## GOAL
Retype, without changes, the part of the lines that opens with the line containing "1465x812 pixels." and closes with the line containing "will tap(361, 186).", both included.

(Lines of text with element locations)
============================================================

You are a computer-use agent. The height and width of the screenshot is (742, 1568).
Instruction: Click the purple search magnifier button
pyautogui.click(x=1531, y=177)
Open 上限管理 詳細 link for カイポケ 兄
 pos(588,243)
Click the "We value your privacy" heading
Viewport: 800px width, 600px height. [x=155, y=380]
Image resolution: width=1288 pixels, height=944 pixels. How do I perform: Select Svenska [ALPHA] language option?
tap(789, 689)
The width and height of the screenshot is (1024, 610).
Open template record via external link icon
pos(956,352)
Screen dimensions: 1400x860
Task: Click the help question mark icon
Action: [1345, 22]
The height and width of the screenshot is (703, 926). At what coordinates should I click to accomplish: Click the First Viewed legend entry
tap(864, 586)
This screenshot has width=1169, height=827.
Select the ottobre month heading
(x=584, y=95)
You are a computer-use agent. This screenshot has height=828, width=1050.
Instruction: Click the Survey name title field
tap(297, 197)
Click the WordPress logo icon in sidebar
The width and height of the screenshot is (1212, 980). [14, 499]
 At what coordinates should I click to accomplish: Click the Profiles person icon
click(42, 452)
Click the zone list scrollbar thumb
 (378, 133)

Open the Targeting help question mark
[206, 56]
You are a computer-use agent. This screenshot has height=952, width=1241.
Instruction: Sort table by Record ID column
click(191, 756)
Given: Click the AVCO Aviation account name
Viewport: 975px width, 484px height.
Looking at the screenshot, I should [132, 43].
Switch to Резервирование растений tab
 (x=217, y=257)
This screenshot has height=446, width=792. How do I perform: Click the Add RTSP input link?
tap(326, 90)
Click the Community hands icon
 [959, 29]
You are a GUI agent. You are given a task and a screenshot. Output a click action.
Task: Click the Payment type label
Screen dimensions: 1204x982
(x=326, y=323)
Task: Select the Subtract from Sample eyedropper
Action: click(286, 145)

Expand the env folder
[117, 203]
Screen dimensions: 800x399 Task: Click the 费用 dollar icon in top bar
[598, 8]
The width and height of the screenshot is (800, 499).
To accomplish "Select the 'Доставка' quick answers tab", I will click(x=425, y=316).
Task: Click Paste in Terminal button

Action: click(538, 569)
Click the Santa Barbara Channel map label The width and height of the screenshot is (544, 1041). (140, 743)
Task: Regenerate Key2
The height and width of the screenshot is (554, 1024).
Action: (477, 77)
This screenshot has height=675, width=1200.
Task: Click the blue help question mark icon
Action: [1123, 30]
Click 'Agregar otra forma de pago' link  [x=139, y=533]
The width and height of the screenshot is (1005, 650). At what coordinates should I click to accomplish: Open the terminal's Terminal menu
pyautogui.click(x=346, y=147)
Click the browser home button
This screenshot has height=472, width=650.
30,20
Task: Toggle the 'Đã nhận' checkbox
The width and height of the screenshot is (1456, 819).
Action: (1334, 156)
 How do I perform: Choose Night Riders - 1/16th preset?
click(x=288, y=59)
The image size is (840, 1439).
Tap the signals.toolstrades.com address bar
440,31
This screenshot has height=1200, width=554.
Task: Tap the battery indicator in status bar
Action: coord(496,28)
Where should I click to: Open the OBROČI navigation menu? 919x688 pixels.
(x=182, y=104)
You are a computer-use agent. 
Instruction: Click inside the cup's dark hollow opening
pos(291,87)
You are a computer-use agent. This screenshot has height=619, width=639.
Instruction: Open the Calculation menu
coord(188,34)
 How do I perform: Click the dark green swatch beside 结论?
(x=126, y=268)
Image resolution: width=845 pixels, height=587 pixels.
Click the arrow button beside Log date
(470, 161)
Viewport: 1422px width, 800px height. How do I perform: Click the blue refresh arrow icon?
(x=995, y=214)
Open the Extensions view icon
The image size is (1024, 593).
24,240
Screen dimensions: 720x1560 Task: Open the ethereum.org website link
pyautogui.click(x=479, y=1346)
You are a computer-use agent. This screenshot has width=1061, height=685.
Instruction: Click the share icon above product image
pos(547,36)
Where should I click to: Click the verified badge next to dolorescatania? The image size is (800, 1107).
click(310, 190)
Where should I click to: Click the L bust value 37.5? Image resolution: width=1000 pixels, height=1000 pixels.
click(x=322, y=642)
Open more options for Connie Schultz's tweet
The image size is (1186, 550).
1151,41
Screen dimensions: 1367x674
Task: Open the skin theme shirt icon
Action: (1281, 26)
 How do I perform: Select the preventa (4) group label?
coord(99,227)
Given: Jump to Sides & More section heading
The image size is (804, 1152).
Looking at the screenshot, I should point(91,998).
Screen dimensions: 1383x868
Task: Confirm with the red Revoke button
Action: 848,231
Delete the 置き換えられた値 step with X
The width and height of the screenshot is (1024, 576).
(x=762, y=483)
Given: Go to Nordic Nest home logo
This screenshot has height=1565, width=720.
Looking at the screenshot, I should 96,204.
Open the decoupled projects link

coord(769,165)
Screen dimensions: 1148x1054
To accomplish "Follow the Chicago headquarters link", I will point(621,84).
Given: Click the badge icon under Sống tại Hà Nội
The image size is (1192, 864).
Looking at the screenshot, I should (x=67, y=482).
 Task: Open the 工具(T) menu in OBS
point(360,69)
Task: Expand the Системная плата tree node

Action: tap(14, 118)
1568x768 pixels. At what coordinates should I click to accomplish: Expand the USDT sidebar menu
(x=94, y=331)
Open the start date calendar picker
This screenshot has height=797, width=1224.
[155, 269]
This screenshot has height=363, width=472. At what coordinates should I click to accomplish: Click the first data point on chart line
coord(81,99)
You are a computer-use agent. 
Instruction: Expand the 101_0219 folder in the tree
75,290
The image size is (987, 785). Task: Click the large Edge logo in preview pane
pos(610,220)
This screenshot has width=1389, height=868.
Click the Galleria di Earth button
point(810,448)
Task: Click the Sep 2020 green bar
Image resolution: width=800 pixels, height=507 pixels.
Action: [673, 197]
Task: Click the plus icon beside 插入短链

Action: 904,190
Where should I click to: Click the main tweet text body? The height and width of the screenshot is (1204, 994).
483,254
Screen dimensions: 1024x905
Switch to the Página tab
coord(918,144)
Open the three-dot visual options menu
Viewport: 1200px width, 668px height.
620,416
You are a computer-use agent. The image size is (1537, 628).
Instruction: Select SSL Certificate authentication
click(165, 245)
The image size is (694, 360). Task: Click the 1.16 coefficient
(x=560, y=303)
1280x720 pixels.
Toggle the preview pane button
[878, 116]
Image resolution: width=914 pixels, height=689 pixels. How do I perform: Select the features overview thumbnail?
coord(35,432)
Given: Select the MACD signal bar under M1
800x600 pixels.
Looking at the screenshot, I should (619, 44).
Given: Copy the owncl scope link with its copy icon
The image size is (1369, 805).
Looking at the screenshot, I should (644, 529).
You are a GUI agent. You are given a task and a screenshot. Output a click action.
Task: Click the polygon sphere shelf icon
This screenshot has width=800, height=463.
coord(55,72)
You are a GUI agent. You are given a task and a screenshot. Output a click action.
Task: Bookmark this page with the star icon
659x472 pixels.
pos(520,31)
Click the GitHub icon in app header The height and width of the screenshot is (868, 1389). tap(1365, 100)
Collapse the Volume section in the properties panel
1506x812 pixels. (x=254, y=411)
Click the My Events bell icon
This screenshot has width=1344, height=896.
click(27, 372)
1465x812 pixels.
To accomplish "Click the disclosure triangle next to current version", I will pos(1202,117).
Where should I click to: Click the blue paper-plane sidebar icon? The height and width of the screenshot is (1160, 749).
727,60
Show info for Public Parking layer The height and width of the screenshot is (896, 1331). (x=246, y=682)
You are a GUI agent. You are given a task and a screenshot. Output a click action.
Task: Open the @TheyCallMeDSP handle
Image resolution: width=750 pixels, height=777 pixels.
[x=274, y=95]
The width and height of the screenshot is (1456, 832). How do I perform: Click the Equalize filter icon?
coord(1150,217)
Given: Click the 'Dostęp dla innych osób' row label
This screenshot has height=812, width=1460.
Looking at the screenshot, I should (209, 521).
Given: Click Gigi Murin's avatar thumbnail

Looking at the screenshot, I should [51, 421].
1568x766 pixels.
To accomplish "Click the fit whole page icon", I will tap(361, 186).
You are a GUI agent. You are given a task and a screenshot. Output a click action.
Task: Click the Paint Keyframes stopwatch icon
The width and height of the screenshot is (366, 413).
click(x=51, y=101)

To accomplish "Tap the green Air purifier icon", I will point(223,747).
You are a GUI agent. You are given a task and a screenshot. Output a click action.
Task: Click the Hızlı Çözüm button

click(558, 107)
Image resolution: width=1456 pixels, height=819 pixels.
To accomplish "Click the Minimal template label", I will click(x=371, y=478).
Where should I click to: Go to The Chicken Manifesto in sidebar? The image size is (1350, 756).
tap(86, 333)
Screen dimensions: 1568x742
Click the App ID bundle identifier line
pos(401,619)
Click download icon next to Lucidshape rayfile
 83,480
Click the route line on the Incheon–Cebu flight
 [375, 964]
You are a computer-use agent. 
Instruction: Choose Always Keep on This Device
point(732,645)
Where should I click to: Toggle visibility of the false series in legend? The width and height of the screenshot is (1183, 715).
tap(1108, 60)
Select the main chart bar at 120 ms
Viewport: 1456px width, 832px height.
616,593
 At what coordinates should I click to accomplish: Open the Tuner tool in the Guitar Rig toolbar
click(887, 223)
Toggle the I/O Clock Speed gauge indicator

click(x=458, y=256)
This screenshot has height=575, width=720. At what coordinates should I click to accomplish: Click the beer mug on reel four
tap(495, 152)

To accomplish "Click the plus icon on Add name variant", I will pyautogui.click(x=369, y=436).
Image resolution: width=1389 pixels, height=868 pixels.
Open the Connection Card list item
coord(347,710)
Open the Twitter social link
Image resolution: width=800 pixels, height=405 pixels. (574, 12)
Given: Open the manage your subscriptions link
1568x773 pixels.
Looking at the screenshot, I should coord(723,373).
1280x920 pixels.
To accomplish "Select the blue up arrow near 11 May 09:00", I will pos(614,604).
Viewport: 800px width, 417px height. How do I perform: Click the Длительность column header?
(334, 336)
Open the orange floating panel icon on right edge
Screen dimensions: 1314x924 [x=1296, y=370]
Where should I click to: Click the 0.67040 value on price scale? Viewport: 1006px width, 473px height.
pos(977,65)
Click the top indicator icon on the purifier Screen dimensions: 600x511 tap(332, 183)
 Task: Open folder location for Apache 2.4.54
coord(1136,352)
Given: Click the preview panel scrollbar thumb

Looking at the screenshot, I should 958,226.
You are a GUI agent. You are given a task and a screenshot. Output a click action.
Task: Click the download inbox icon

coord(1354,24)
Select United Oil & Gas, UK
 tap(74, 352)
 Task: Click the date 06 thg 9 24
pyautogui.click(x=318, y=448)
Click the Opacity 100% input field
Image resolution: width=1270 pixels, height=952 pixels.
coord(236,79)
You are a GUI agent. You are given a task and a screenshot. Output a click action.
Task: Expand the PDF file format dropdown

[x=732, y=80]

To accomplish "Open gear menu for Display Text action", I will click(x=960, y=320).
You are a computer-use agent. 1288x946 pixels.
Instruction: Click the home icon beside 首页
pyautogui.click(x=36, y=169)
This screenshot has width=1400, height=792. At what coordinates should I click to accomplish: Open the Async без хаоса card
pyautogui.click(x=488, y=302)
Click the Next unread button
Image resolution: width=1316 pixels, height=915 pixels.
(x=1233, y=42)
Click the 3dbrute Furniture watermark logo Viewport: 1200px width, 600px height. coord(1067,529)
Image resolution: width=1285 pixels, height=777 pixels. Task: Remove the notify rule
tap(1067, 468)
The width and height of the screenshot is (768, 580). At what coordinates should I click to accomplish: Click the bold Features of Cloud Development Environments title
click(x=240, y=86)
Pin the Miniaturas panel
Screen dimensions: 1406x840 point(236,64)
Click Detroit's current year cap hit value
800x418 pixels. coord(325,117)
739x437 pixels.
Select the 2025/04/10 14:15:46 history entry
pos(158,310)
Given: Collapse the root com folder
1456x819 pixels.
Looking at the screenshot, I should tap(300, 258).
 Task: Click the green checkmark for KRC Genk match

============================================================

## COMPLETED EXERCISE
1465x812 pixels.
To accomplish "Click the disclosure triangle next to current version", I will pos(1202,117).
Where should I click to: Click the blue paper-plane sidebar icon? The height and width of the screenshot is (1160, 749).
727,60
Show info for Public Parking layer The height and width of the screenshot is (896, 1331). (x=246, y=682)
You are a GUI agent. You are given a task and a screenshot. Output a click action.
Task: Open the @TheyCallMeDSP handle
Image resolution: width=750 pixels, height=777 pixels.
[x=274, y=95]
The width and height of the screenshot is (1456, 832). How do I perform: Click the Equalize filter icon?
coord(1150,217)
Given: Click the 'Dostęp dla innych osób' row label
This screenshot has height=812, width=1460.
Looking at the screenshot, I should (209, 521).
Given: Click Gigi Murin's avatar thumbnail

Looking at the screenshot, I should [51, 421].
1568x766 pixels.
To accomplish "Click the fit whole page icon", I will tap(361, 186).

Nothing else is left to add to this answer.